■ WHAT THE TASK REQUIRES
Go to the line with "Instruction: Select the" in the material below and copy from there through the line with "Task: Expand the Kontak developer section", exactly. Pictures are not copied.

-- Opening Marker --

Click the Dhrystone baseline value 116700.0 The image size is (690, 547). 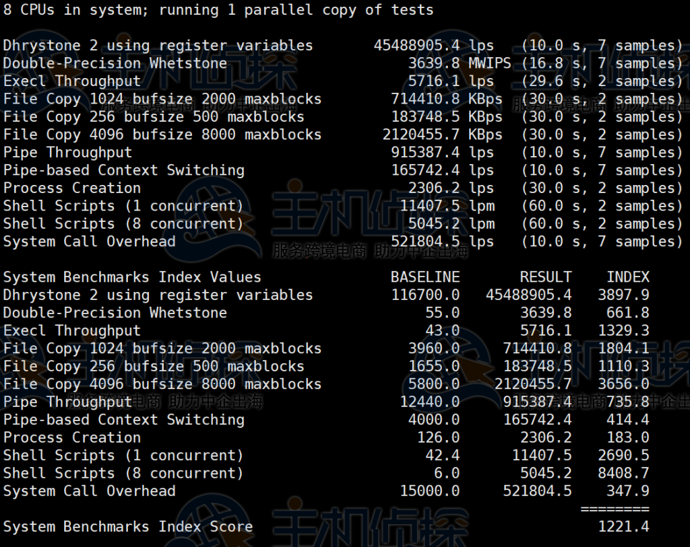click(425, 295)
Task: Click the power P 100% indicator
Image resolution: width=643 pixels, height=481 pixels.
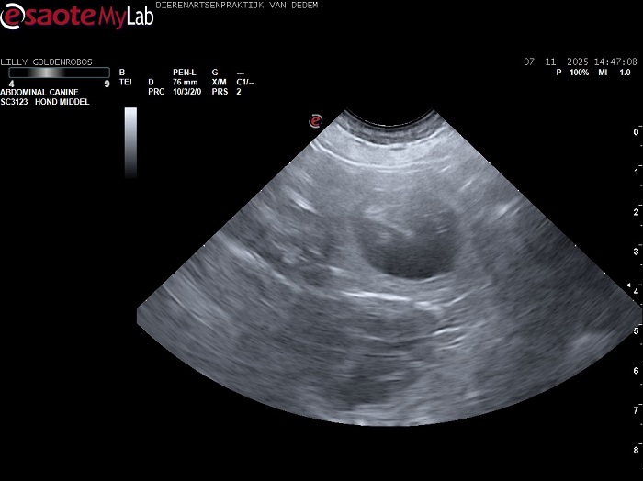Action: 571,73
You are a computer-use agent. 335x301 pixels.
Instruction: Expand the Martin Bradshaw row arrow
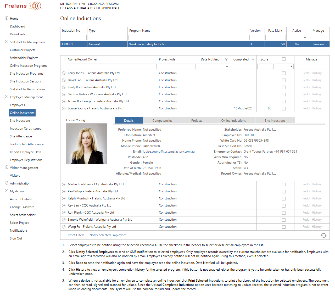[x=64, y=184]
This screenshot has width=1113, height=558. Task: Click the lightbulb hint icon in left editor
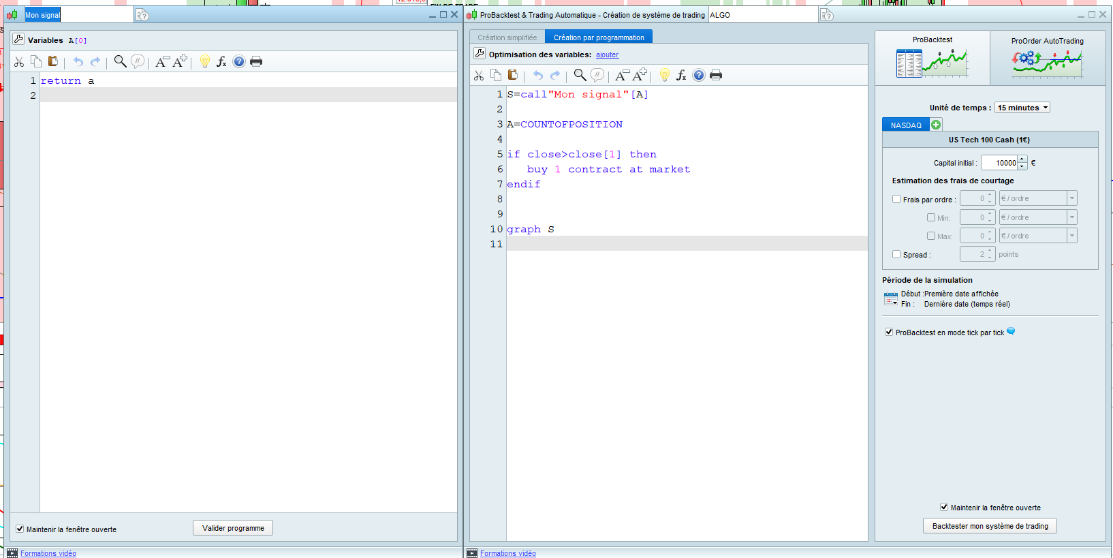point(204,62)
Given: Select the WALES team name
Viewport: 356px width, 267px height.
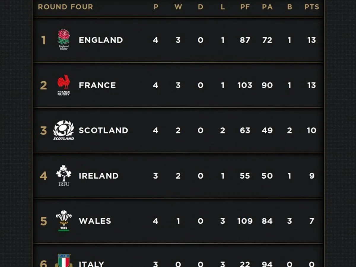Looking at the screenshot, I should pyautogui.click(x=95, y=221).
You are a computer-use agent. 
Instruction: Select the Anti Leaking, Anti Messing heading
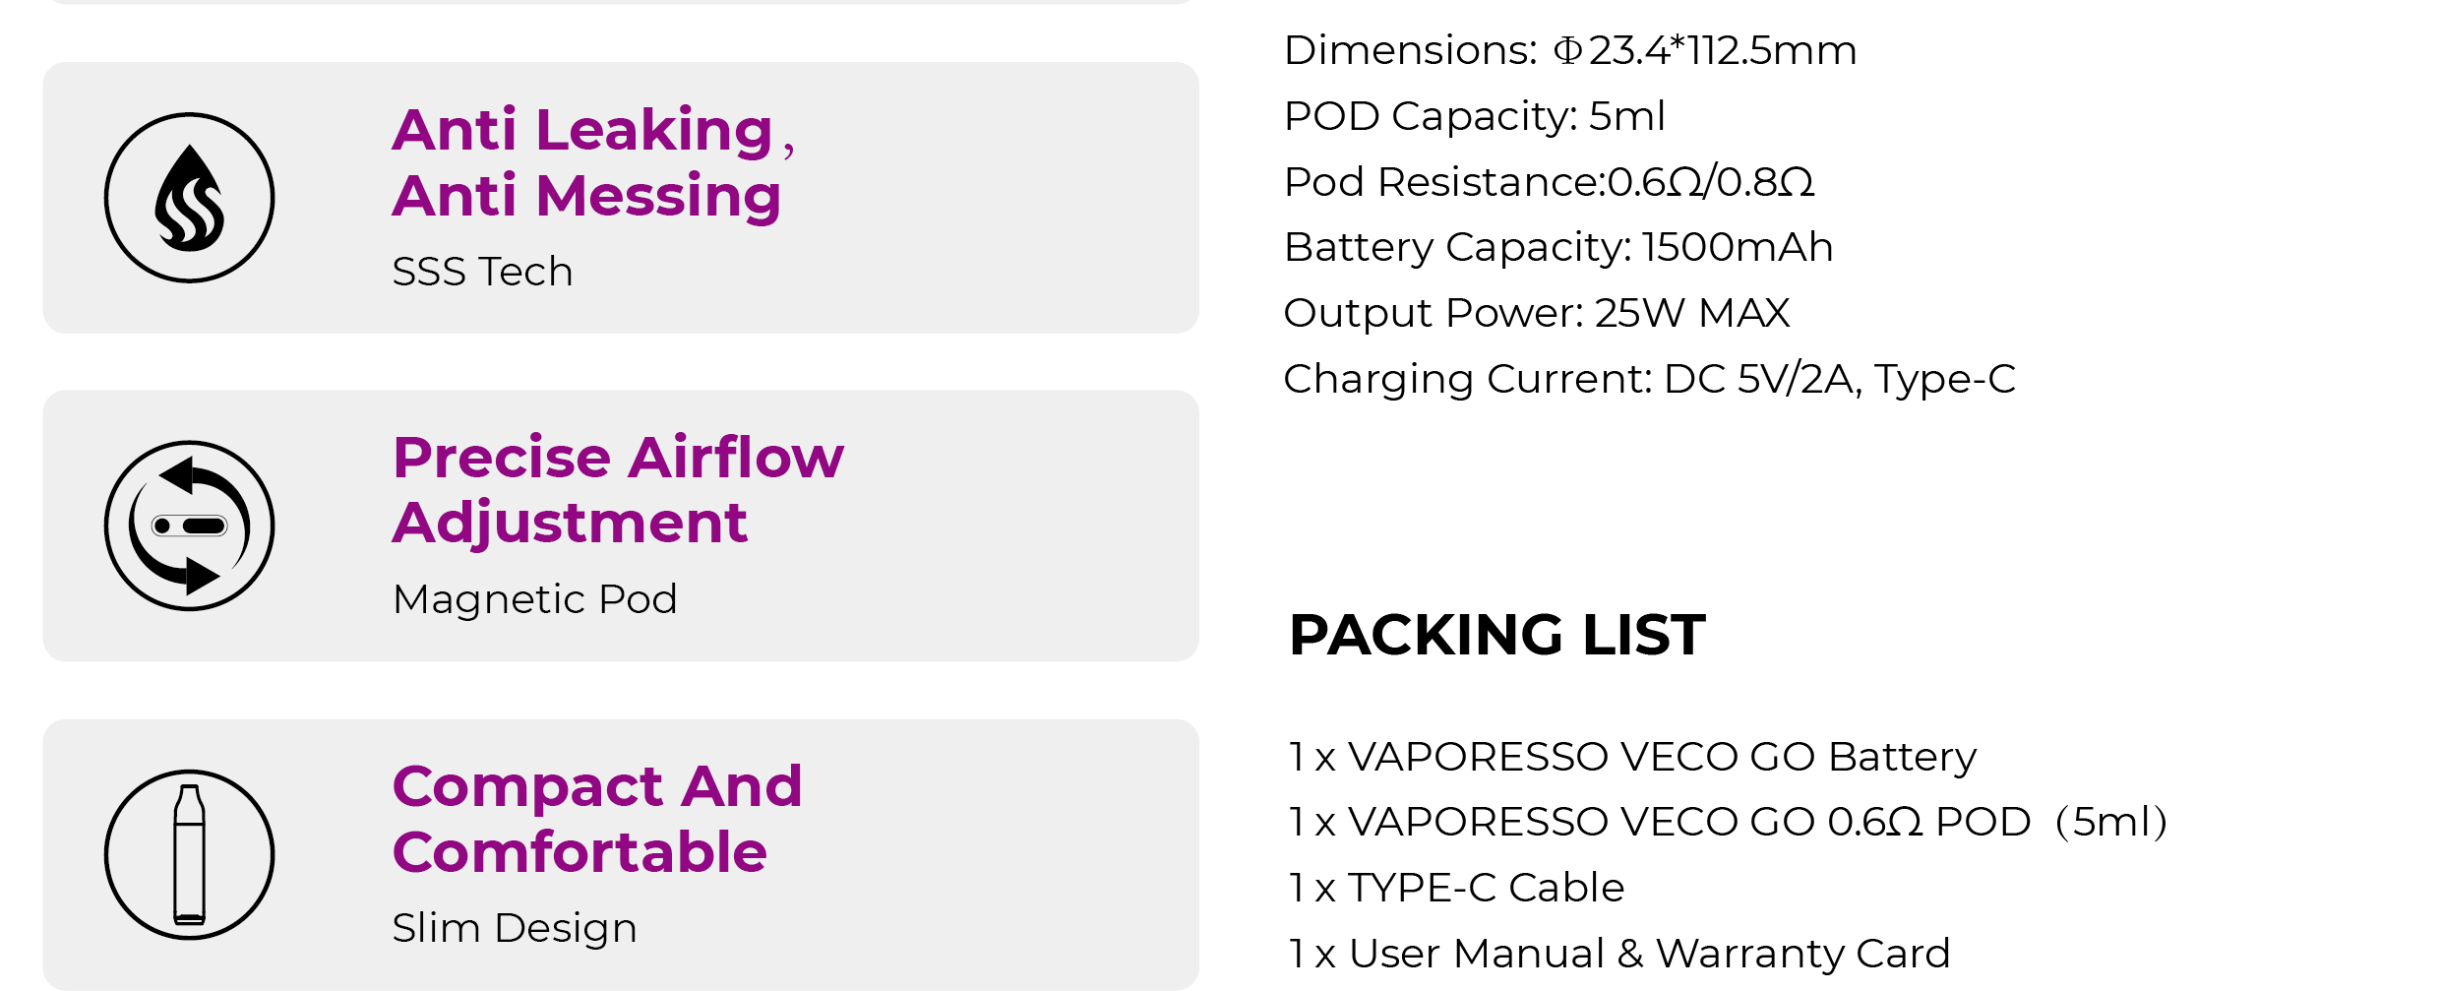pyautogui.click(x=593, y=162)
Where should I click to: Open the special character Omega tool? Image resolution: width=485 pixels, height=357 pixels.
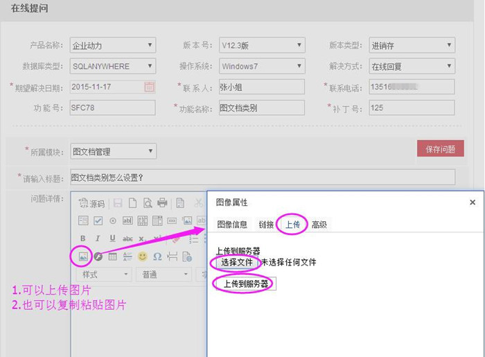pyautogui.click(x=157, y=256)
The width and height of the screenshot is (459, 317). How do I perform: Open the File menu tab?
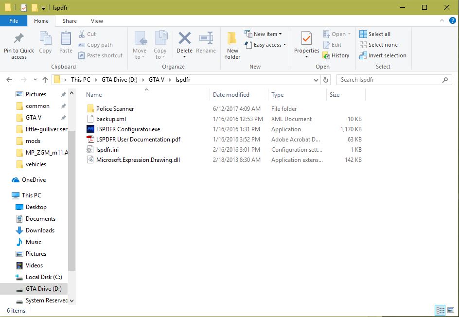pyautogui.click(x=14, y=21)
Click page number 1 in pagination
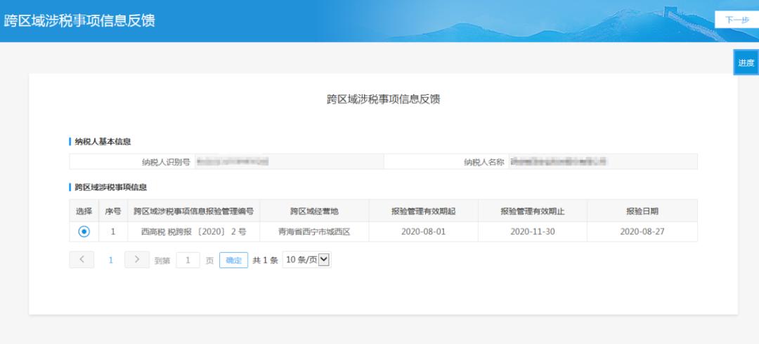The width and height of the screenshot is (759, 344). click(110, 260)
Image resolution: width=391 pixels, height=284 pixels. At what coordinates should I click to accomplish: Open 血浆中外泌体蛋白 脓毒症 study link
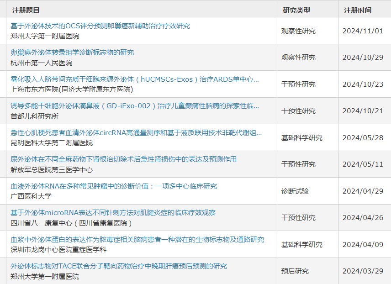coord(137,240)
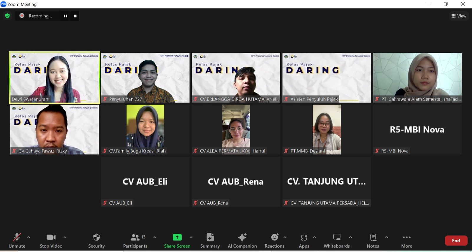Expand audio options arrow next to Unmute
Image resolution: width=472 pixels, height=252 pixels.
[x=29, y=237]
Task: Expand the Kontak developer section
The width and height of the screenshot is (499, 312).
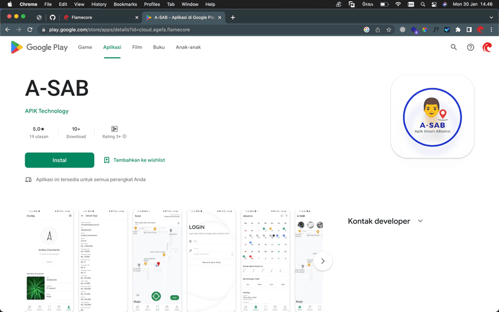Action: (420, 221)
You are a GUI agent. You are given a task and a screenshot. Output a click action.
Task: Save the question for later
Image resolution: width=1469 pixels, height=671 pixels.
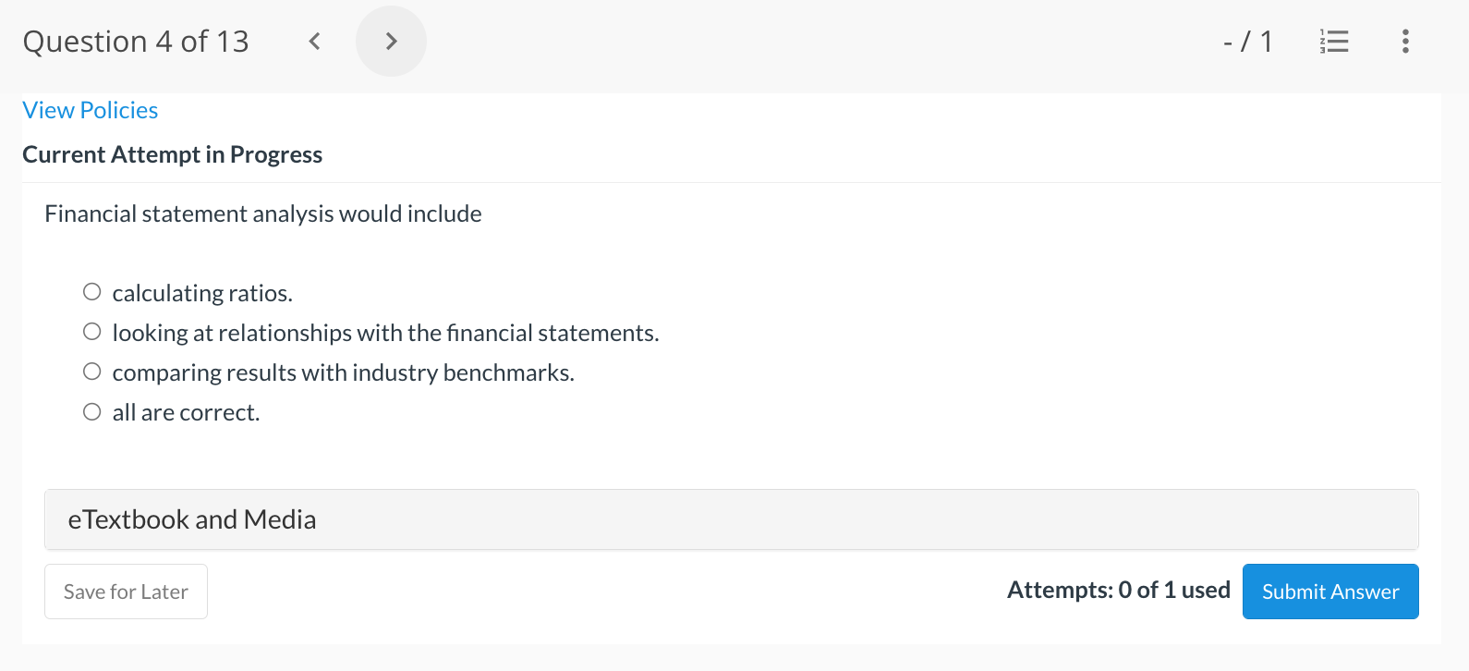[126, 591]
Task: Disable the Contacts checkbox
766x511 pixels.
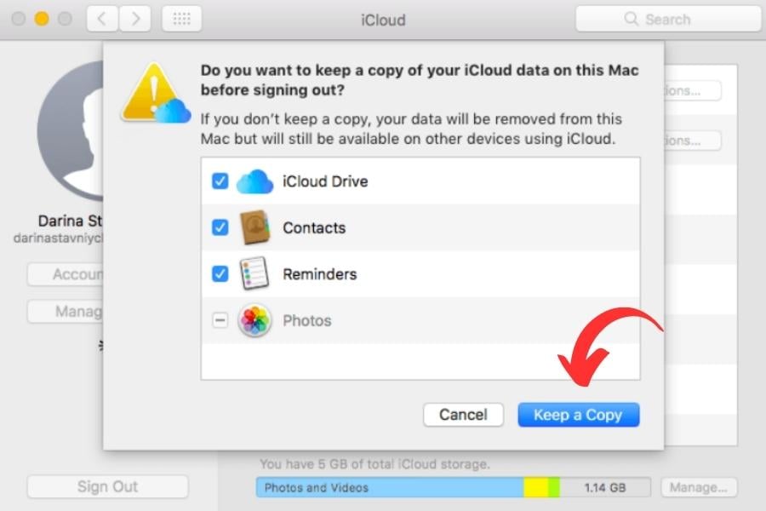Action: pos(220,227)
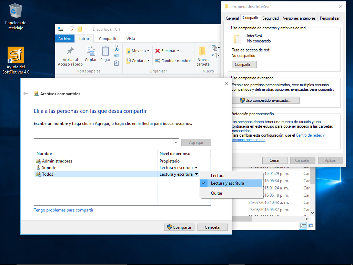The height and width of the screenshot is (265, 353).
Task: Open Ayuda del SoftFlot desktop shortcut
Action: (x=16, y=55)
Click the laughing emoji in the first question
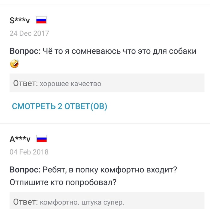This screenshot has width=210, height=209. point(14,64)
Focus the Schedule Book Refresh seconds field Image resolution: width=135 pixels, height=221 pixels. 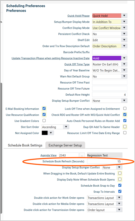(x=104, y=161)
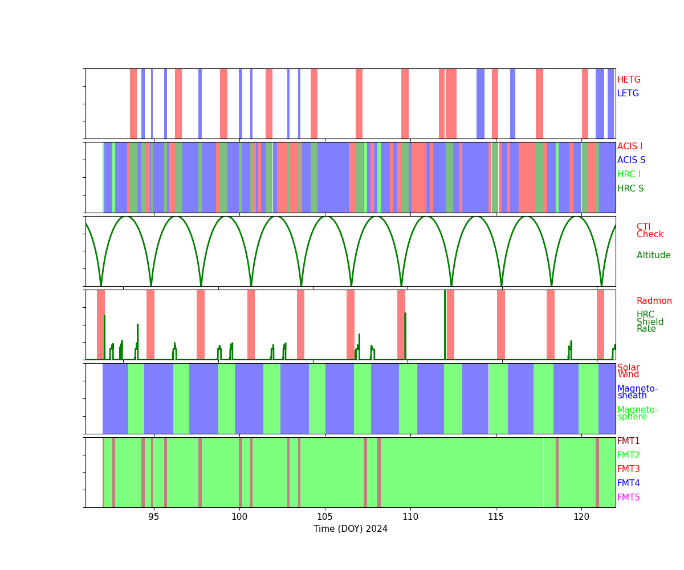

-- Closing Marker --

■ REPLY TO THE EXERCISE
Instruction: Select the Anti Leaking, Anti Messing heading
pyautogui.click(x=593, y=162)
Where should I click to: Open the special character Omega tool? Image resolution: width=485 pixels, height=357 pixels.
pyautogui.click(x=157, y=256)
The width and height of the screenshot is (459, 317). How do I perform: Open the File menu tab?
pyautogui.click(x=14, y=21)
Click page number 1 in pagination
The width and height of the screenshot is (759, 344). click(110, 260)
Image resolution: width=391 pixels, height=284 pixels. At what coordinates should I click to accomplish: Open 血浆中外泌体蛋白 脓毒症 study link
coord(137,240)
Expand audio options arrow next to Unmute
Image resolution: width=472 pixels, height=252 pixels.
[x=29, y=237]
Task: Expand the Kontak developer section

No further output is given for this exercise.